Katxorro fichó por el Córdoba en agosto, tras completar dos años en el Elche y, previamente, un lustro en el Xerez. "Allí pasé cinco años de mi vida y estuve muy cómodo. Estoy muy agradecido", comentó ayer el de Baracaldo, a quien le "hace mucha ilusión retornar a la que fue mi casa". Pese a que el cuadro de Casuco es antepenúltimo, el centrocampista avisa de que "no te puedes fiar de nadie, porque la categoría es muy competida. Tenemos que intentar sumar de tres en tres para que ese tipo de equipos no se nos eche encima".

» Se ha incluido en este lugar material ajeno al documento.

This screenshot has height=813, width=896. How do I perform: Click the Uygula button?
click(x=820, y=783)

A Guzmán, que estuvo a préstamo en el curso 05-06, la cita también le despierta emociones encontradas. "Vuelvo a un sitio donde estuve bastante bien ese año. No tanto en lo deportivo, pero sí en lo personal: conocí a gente maravillosa y espero ver a la gente que quiero", apuntó el interior diestro. A su juicio, "con el equipo que tienen, creo que van a salir de ahí abajo".

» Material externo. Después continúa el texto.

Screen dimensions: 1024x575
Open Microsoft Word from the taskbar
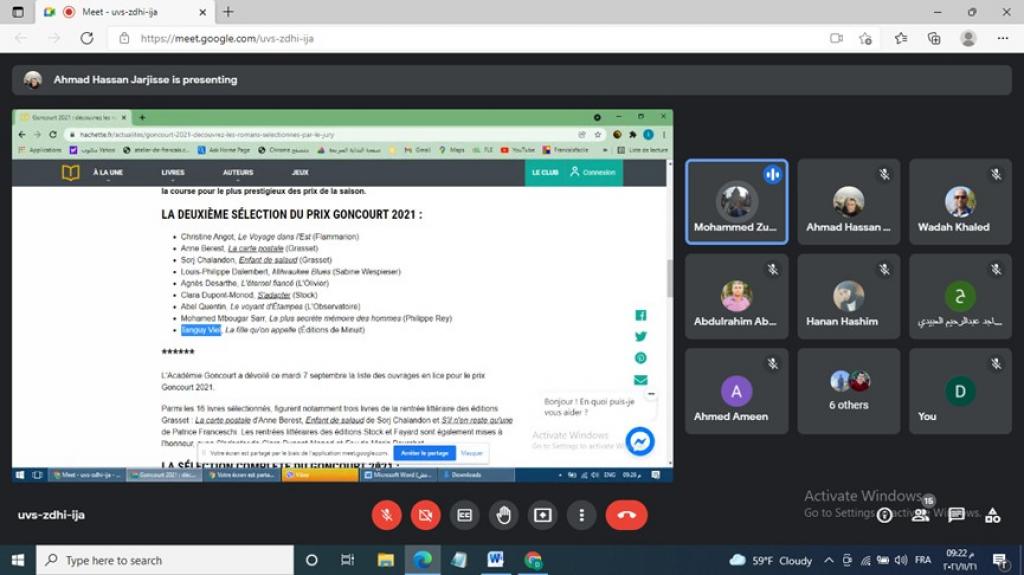tap(495, 560)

Por su parte, Julio Iglesias recaló en el Córdoba el pasado verano tras cumplir un periplo de cuatro campañas en tierras jerezanas. El de Avilés recuerda que "fueron años muy bonitos, tanto en lo personal como deportivamente. Es un partido especial, porque vuelvo a la que fue mi casa hasta junio. Es bonito volver a ver a los antiguos compañeros. Ojalá saquemos el partido adelante, aunque sé que el Xerez lo está pasando mal y le deseo lo mejor a partir del domingo". El portero ya se siente en plenitud de condiciones para disputarle el puesto a David Valle, pues "estoy entrenándome bien, a tope. Como siempre he dicho, hay que darlo todo en los entrenamientos, y luego es el míster quien debe decidir".